Copy the passage from the report on Chinese stocks below, starting with "The Shanghai Composite" and going on through "percent to 2,720.28.".

START PAGE EXTRACT

Sept. 13 (Bloomberg) -- China’s stocks fell, dragging the benchmark index to a one-week low, on concern the government may intensify policy tightening after imports jumped to a record and new lending increased.
Industrial & Commercial Bank of China Ltd. and China Construction Bank Corp. declined after the Beijing News reported the central bank sold additional bills to major lenders, a step to drain liquidity from the banking system. Among commodity companies, Jiangxi Copper Co. and Aluminum Corp. of China Ltd. retreated at least 1.7 percent. BYD Co., the automaker part- owned by Warren Buffett’s Berkshire Hathaway Inc., tumbled to a record low on a bond-sale plan.
The Shanghai Composite Index, which tracks the bigger of China’s stock exchanges, dropped 26.45 points, or 1.1 percent, to 2,471.31 at the 3 p.m. close. The gauge, which sank 1.2 percent last week, settled at its lowest level since Sept. 6. The CSI 300 Index sank 1.1 percent to 2,720.28.

END PAGE EXTRACT
START LISTED RECORDS

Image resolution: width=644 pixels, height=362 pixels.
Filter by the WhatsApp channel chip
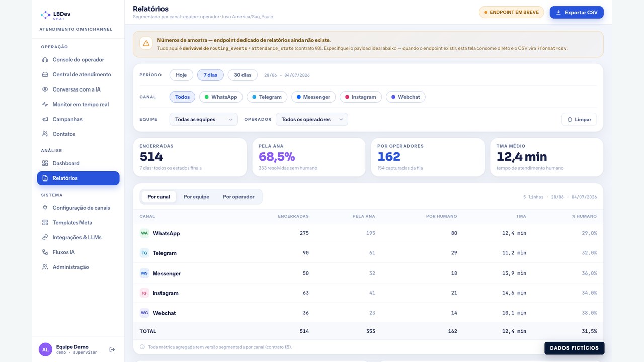[221, 97]
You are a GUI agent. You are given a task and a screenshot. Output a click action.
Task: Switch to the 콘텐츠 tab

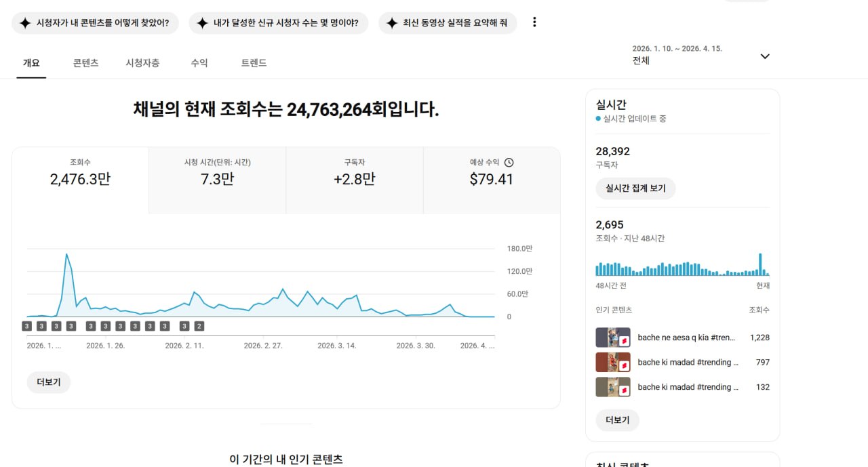[x=86, y=63]
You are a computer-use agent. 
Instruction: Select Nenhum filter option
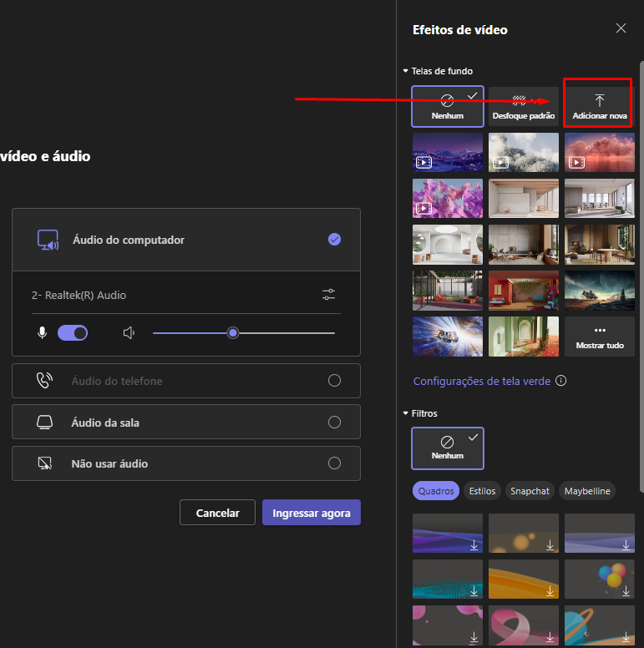point(447,447)
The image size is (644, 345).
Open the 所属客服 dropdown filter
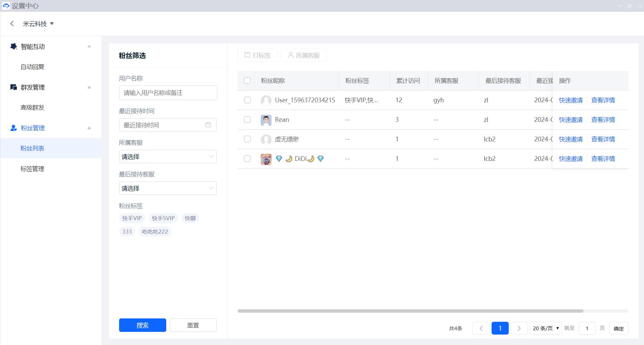(x=168, y=157)
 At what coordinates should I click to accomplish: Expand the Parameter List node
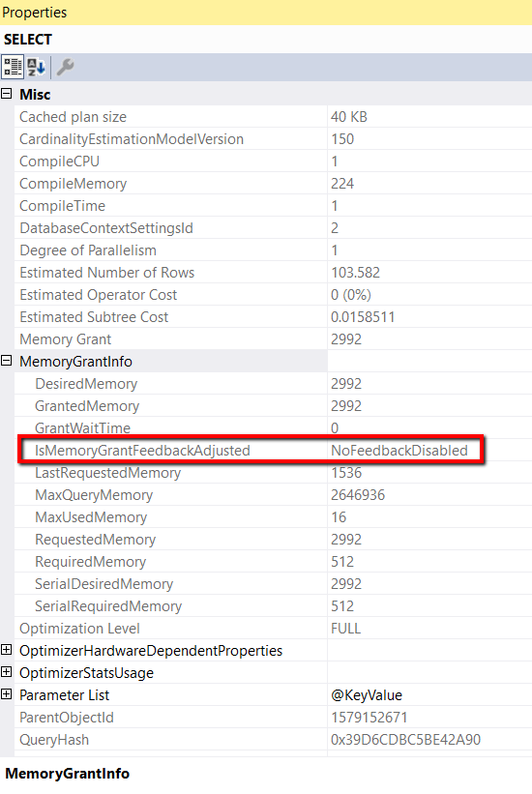click(7, 694)
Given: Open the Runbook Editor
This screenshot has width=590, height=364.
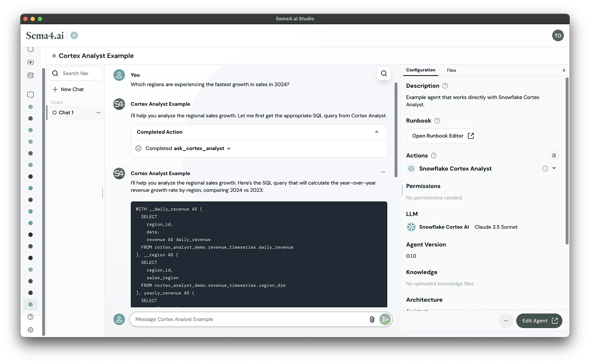Looking at the screenshot, I should click(442, 136).
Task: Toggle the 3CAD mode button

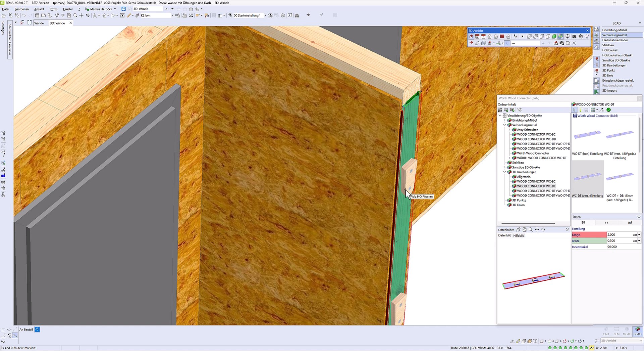Action: (x=637, y=331)
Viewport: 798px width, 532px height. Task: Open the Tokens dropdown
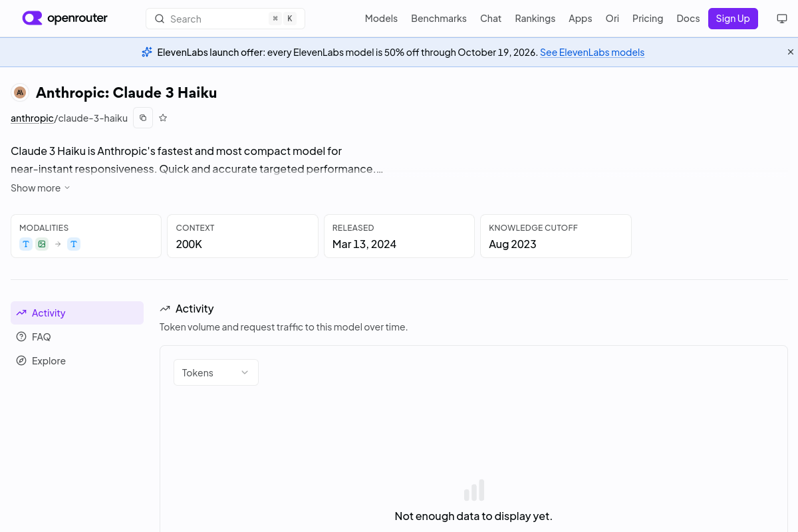click(216, 372)
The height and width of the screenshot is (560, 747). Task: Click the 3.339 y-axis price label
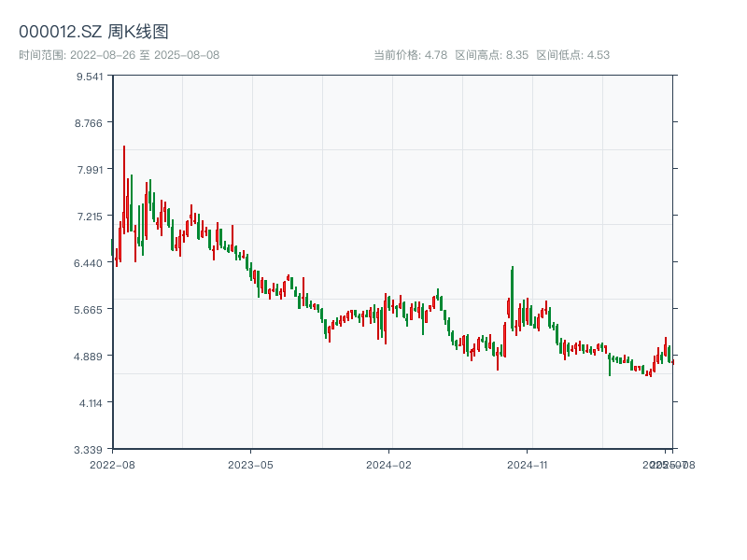pos(91,449)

END LISTED RECORDS

▸ FINISHED ANSWER:
The Shanghai Composite Index, which tracks the bigger of China’s stock exchanges, dropped 26.45 points, or 1.1 percent, to 2,471.31 at the 3 p.m. close. The gauge, which sank 1.2 percent last week, settled at its lowest level since Sept. 6. The CSI 300 Index sank 1.1 percent to 2,720.28.